Jeanne regarde Jésus absorbé par la beauté de son lac galiléen, et son visage
sourit, reflétant comme un miroir fidèle son sourire à Lui. Dans les autres
barques, on parle. Ici, c'est le silence. Seul bruit, le bruit sourd des
pieds nus de Pierre et d'André qui
règlent la manœuvre de la barque, et le soupir de l'eau que fend la proue et
qui murmure sa douleur aux flancs du bateau, une douleur qui se change en
rire à la poupe quand la blessure se referme en un sillage argenté que le
soleil allume comme si c'était une poussière de diamants.
Finalement Jésus arrête sa contemplation et tourne son regard vers la disciple. Il lui sourit. Il lui demande :
"Nous sommes presque arrivés, n'est-ce pas ? Et tu diras que le
Maître est un compagnon bien peu aimable. Je ne t'ai pas dit une seule
parole."
"Mais je les ai lues sur ton visage, Maître, et j'ai entendu tout ce que
tu disais à ces choses qui nous entourent."
"Que disais-je, alors ?"
"Aimez, soyez purs, soyez bons. Parce que vous venez de Dieu, et que de
sa main il n'est rien sorti de mauvais ou d'impur."
"Tu as bien lu."
"Mais, mon Seigneur, les herbes le
feront encore. Et le feront aussi les animaux. L'homme... pourquoi ne le
fait-il pas, lui qui est le plus parfait ?"

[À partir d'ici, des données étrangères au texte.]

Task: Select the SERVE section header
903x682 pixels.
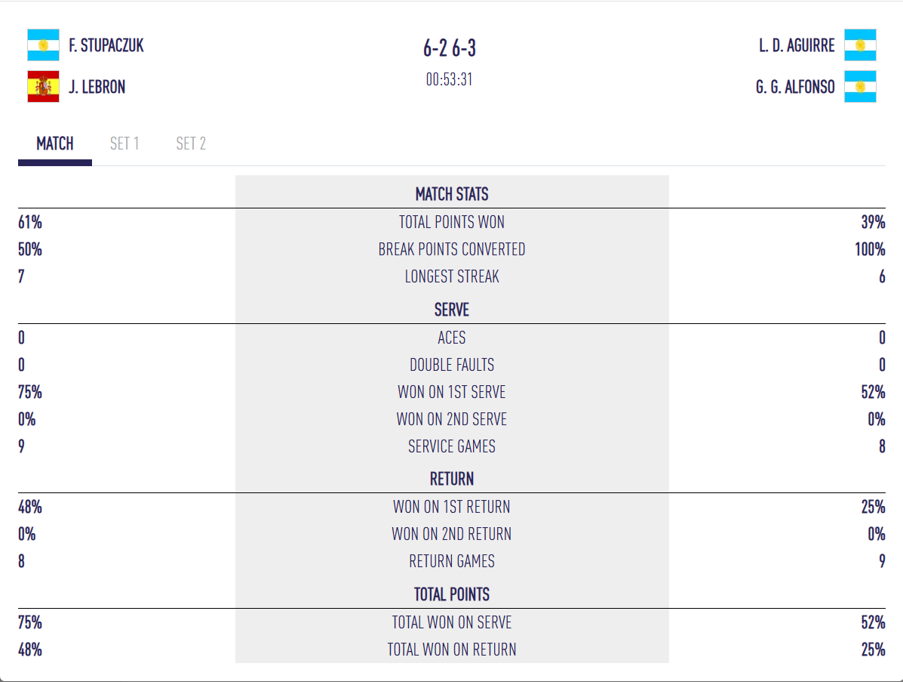Action: coord(452,310)
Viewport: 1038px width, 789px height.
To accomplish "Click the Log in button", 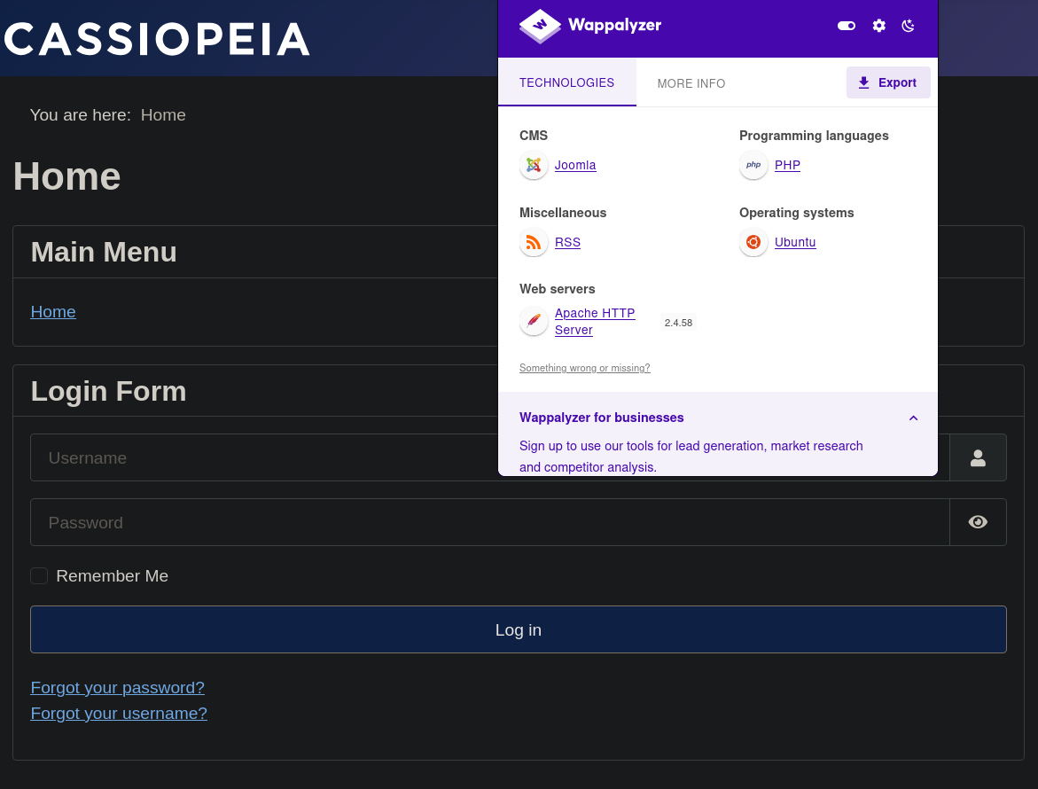I will coord(518,629).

"Parce que la morsure de Satan est
entrée seulement en l'homme. Il a essayé de démolir le Créateur dans son
prodige le plus grand, dans ce qui était le plus semblable à Lui."

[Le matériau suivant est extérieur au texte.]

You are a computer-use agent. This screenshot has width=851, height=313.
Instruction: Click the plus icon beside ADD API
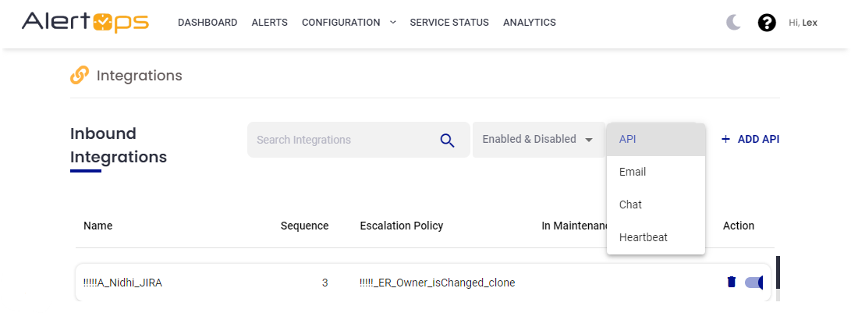[725, 139]
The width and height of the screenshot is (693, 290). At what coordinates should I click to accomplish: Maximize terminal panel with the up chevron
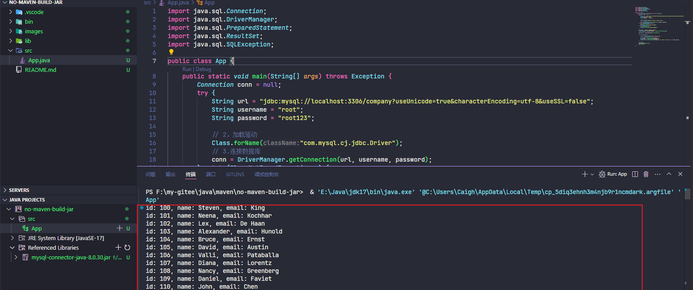[x=669, y=174]
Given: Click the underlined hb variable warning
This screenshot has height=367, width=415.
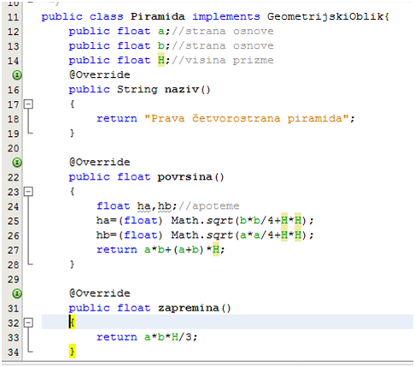Looking at the screenshot, I should point(165,206).
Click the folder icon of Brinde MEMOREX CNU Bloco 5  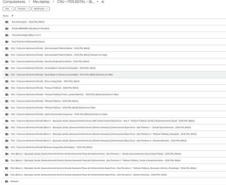(7, 29)
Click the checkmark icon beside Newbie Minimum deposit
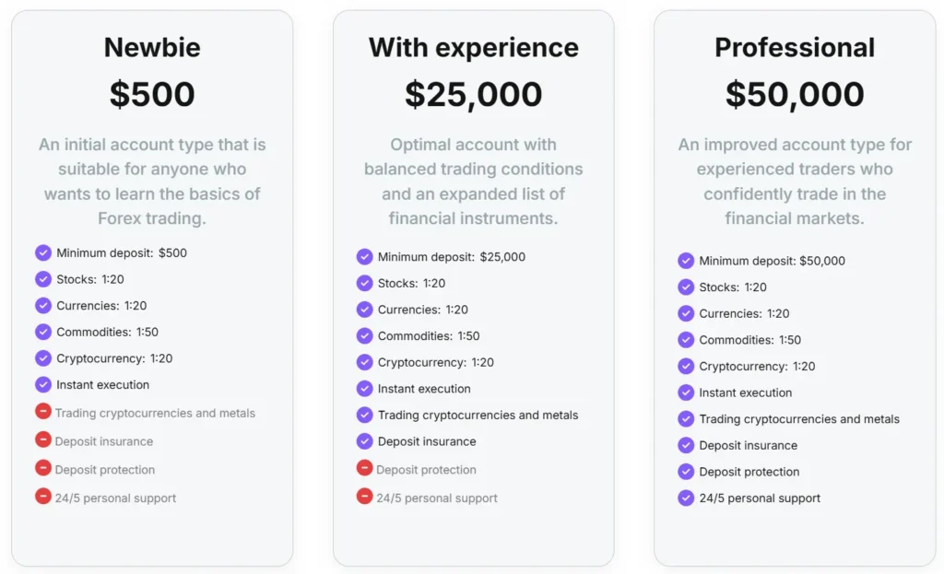944x574 pixels. click(43, 252)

Jeanne baisse la tête et réfléchit. Elle paraît hésiter et comparer deux
vouloirs opposés. Jésus l'observe. À la fin elle relève la tête et dit :
"Seigneur, dédaignerais-tu d'approcher de mes amies, païennes ? Tu
sais... Chouza appartient à la cour.
Et le Tétrarque - et
plus encore la véritable maîtresse de la cour, Hérodiade, à la volonté de laquelle se
soumet tout désir d'Hérode ,
par... mode, pour se montrer plus fins que les autres Palestiniens, pour être
protégés par Rome, en adorant Rome et tout ce qui est romain - flatte les romains de la maison proconsulaire... et nous les impose
pour ainsi dire.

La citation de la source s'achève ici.